A rating system would sort the good recruiters from the bad: Atlassian

Joris Luijke, VP of talent at software firm Atlassian, has called for a recruitment agency rating system for employers.

Speaking on a panel at the IT18 conference yesterday, Luijke said he wanted to see the introduction of a quality control mechanism of some kind, to help companies like Atlassian sort through the constant flow of recruitment agencies that called up with a sales pitch.

“Some of them are legitimate, high-quality recruitment agencies that we’ve worked well with in the past, but some of them are not, and it is just the sheer volume of them that is problematic,” he said.

“If there’s a top recruitment agency, they get the same attention from us as an employer, as a person that delivers absolutely poor quality.”
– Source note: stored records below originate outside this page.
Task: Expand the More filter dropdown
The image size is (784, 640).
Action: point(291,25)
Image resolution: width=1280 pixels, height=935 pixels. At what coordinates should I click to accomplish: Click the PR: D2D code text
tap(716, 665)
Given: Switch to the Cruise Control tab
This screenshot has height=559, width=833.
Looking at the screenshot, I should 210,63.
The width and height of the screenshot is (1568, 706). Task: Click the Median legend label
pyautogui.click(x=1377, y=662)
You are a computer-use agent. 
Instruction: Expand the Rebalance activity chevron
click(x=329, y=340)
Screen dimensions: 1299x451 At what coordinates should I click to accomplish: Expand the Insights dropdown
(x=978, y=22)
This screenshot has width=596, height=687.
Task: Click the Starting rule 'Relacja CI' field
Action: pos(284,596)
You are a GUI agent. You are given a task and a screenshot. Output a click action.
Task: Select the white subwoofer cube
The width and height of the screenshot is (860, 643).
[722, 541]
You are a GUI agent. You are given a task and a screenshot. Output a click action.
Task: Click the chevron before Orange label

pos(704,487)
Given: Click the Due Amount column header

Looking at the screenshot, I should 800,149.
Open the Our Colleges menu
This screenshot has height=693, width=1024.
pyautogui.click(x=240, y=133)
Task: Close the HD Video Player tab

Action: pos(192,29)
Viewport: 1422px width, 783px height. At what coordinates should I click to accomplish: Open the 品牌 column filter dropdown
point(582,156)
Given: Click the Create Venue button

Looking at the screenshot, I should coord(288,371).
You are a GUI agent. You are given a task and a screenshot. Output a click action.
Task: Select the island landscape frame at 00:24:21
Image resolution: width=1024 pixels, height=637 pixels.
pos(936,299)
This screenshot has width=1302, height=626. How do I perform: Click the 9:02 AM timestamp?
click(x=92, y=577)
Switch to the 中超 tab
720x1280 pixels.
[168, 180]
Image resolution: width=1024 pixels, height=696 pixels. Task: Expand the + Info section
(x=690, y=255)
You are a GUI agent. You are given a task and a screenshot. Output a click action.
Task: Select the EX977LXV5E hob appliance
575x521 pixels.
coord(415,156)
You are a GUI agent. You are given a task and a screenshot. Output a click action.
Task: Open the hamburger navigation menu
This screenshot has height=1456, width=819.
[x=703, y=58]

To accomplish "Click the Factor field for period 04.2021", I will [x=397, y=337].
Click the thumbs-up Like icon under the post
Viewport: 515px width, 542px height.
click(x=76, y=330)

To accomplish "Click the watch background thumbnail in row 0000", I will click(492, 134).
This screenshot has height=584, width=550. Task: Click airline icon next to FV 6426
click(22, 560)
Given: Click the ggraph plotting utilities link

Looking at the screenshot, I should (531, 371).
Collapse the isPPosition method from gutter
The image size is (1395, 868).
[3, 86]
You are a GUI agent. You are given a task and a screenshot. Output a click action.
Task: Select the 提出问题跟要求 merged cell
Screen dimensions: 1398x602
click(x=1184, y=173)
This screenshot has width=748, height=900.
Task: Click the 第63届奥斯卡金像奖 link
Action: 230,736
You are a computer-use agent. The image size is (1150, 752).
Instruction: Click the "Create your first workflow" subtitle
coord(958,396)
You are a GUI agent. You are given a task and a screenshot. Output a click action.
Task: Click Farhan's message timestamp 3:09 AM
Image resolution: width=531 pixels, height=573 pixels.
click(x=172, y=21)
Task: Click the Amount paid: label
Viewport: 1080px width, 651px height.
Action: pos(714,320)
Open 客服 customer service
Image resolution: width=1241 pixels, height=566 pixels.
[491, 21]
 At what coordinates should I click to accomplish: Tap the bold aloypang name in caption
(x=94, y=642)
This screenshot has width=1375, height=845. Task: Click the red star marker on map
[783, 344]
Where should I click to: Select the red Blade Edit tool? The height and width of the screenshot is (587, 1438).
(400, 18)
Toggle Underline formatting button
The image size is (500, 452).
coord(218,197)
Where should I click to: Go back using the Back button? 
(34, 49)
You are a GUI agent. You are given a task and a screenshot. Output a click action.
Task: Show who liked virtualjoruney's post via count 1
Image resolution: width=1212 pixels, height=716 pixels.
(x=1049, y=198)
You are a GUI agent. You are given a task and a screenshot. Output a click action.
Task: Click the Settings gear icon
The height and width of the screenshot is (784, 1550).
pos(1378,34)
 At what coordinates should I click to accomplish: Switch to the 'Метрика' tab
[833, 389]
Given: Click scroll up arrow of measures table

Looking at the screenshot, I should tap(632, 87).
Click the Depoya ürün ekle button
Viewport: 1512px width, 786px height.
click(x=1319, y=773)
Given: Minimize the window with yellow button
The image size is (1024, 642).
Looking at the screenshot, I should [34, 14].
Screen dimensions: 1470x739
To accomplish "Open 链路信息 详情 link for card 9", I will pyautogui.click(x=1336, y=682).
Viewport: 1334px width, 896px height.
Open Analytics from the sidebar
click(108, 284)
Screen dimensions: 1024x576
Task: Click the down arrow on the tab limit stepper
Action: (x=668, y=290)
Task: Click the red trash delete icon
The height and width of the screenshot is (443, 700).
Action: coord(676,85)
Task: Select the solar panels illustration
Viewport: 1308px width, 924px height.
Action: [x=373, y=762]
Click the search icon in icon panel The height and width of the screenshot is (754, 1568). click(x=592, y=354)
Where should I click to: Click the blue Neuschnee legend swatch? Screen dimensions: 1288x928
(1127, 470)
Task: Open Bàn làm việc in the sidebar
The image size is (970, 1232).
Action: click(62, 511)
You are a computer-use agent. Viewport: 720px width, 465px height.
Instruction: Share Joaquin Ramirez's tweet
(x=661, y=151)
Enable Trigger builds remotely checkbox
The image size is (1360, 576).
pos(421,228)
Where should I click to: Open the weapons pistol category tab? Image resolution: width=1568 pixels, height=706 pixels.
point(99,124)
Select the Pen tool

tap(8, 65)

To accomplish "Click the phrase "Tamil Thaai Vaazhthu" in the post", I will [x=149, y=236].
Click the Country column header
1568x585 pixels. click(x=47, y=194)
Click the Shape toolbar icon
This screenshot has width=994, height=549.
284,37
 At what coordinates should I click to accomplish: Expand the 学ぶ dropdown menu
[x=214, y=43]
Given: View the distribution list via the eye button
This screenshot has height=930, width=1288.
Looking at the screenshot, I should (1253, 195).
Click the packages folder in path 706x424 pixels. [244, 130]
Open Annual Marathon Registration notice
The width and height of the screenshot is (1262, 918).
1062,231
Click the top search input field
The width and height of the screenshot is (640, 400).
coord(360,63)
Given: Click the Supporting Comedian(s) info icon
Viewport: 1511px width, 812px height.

Luijke said he was not advocating for industry licensing, but rather a rating system that allowed employers to identify which companies delivered the quality they were after.

“We can rate an iPad app with a number of stars [but] there’s so little visibility for us in-house recruiters in terms of which agency is good, and which is not good.”

Luijke also said he thought the recruitment industry should target start-up companies, because the bigger organisations grew, the less they needed external recruiters.

Five or six years ago Atlassian’s recruitment function consisted of “one or two people” and the company was heavily reliant on recruitment agencies to survive and grow, he said.

“As our organisation evolved, you start to see that we hired more [of our own] recruiters and therefore we depended less on agencies,” said Luijke.

“It’s just [about the] maturity of the business and that’s why I actually think recruiters have a really important function to play.”

Recruiters aren’t headed the way of the dinosaurs: OBS MD

Also on the panel, IT services company OBS managing director Andy Neumann said recruiters who continued to emphasise value and specialist expertise, rather than price, would survive in the long run.

“As a business owner, I don’t see that agencies will disappear off the face of the Earth, dinosaur-style. There will always be a need and there will be great business for those who can demonstrate their value,” he said.

“You’re either the cheapest or the best. I don’t think you want to be the cheapest recruitment agency – you’re not going to survive that way.”

Neumann said he only wanted to work with recruiters that understood the OBS culture, and this was what the company had looked for when choosing its preferred suppliers a few years ago.

“One agency had a guy rock up in a suit of armour… and deliver their proposal. [I thought] ‘That’s cool. We want to do something different for our customers – they’re doing something different for us. They get the idea of it’,” he said.